Good, but not for us
A version of the normally dormant Chronos virus has mutated, becoming deadly, resulting in the death of any living thing it comes into contact with. This pandemic has decimated the human populace and plunged modern society into chaos. After several failed attempts at finding a cure it is now time to activate the last resort.
The Powers That Govern, a mysterious secret society, have enlisted you to pilot a machine developed from the collective research of some of the most brilliant minds in history; Da Vinci, Tesla and Einstein. This machine is the final contingency, it will shift you through the voids of space and time… Your destination, Victorian London.
It is here that you will find patient zero, the only known fatality caused by Chronos up until it’s mutation in the present day. The research from this rare case was once lost to time but now you have the power to get it back and find a cure. Change the past, fix the present and give humanity a future.
Our third and final game of day nine of our escape room road trip was to be Chronos. So far at Escapologic Leicester we had already successfully completed Reactorvate and The Gateway, so the only one left was Chronis (Magnus was broken so we’ll have to go back another day for that one).
Escapologic Leicester are in a great location in the centre of Leicester and the building they’re in is perfect for escape rooms. I was very surprised when we entered through the very grand doorway and then descended straight down into the basement through the massive entry way. Inside, there is a waiting area and plenty of space to get lost in the cavernous expanse of it all (the toilets were nice too).
Alex had already been our gamesmaster for the previous two games and he was to draw the short-straw again, as he was to be our gamesmaster for this final game. It seems like Escapologic’s Nottingham location gets all the attention so we actually knew very little about any of the games in Leicester. Alex took us down the corridor and then proceeded to give the health and safety briefing, followed by the room specific briefing – finally we knew what we had to do!

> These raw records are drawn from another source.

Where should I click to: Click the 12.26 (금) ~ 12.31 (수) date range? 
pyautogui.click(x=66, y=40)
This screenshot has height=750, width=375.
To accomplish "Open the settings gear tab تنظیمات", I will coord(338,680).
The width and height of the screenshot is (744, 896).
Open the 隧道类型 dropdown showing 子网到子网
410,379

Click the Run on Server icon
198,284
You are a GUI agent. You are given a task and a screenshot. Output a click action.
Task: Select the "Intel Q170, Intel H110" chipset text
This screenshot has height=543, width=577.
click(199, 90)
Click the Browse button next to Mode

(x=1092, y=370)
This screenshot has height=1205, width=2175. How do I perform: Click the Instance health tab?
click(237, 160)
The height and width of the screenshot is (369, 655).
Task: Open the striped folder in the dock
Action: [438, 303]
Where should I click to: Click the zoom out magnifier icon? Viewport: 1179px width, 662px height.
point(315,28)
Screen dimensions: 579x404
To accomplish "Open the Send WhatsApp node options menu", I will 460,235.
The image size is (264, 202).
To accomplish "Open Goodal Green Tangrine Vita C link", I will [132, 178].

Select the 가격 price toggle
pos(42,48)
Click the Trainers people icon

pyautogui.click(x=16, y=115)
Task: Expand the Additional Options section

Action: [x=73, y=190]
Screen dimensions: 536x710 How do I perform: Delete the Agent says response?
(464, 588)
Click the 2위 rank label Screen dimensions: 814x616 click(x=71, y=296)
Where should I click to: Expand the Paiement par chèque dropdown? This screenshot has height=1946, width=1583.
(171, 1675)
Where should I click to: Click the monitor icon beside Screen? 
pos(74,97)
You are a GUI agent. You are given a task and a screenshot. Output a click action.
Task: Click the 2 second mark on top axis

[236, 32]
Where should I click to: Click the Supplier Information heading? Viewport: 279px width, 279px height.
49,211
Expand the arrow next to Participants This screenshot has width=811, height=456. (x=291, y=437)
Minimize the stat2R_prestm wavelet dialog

Covid-19 Procedures: staff wore masks and there was plenty of sanitiser to use. Normally there were lockers and a waiting area but these were closed off. We didn’t see any other team when we were on site. We were told we could take masks off in the games, but we wore them at all times (played May 2021).
After reading the description for this game you’d be forgiven for thinking that it was a simple laboratory setting, and yes it was a lab, but it was so much more. A nice take that we haven’t really seen very often was that Escapologic made this a Victorian laboratory, so it had a really cool Victorian steam-punk vibe to it.
The start of the game was very theatrical, as was the ending – it’s always good to start and end strong. Once you’re in the game there is a lot to take in, but once you work out what you need you will quickly distinguish what is set dressing and what is needed. There isn’t a lot to explore in terms of space, Chronos is really about the puzzles and the fun mechanisms that you get to play with to solve them.
Chronos was certainly an impressive space and the attention to detail was typical of Escpologic. Really, the only thing we didn’t particularly like was that there was an old puzzle in the room, this puzzle still had markings on it, but apparently it was decommissioned a little while ago, but there was no way to tell. So we used a fair amount of our time working out what to do with it, when really it was obsolete – it basically became a red herring.
Although the game was pretty and the start and end were strong, we really didn’t click with it. That’s not to say it’s a bad game, as actually, it was probably a good game, it just wasn’t one we particularly enjoyed and we left the game feeling rather frustrated by it.
Once you get into the main area of Chronos, the game is very much nonlinear and puzzles can pretty much be solved in any order – makes it great for larger teams as everyone can work on something. Although the game only really had perhaps five or six puzzles, some of them were quite complex and required some outside-of-the-box thinking to solve them.
Chronos did have a variety of puzzle types; observation, logic, wordplay and lateral thinking. It’s also worth noting that colours played a part in them, so if you’re colour blind, bear this in mind. You’ll also need to accept that some things may be used more than once and in multiple ways – it took us a long time to work this out!
There was also a bit of searching required, not a lot, perhaps just one bit of searching, but it was certainly quite sneaky! Most of the puzzles resulted in part of a combination for a lock, but this was no ordinary lock and credit to Escapologic for avoiding a modern padlock.
For us, other than not clicking with the puzzles, we found the biggest let down to be the clue system. There seemed to be two clue systems, one subtle, and the other less so. The first clue system just seemed to add to our confusion so that didn’t help, and then the second clue system was essentially our GM shouting in through the gramophone horn in the corner of the room. The problem was, that with all the noises going on in the room we just couldn’t hear what was being said, so we had to have it repeated many times.
I’m not sure how many clues we needed for this room, but at a guess, I’d say a lot. In fairness, Alex did try his best to subtly clue us, but on the day it just wasn’t to be.
Sometimes we just don’t click with a room, and that doesn’t make it a bad game, our brains just weren’t wired correctly for this game. It was a very pretty room and the puzzles were tactile and interactive, but so far, Chronos is at the bottom of our Escapologic list.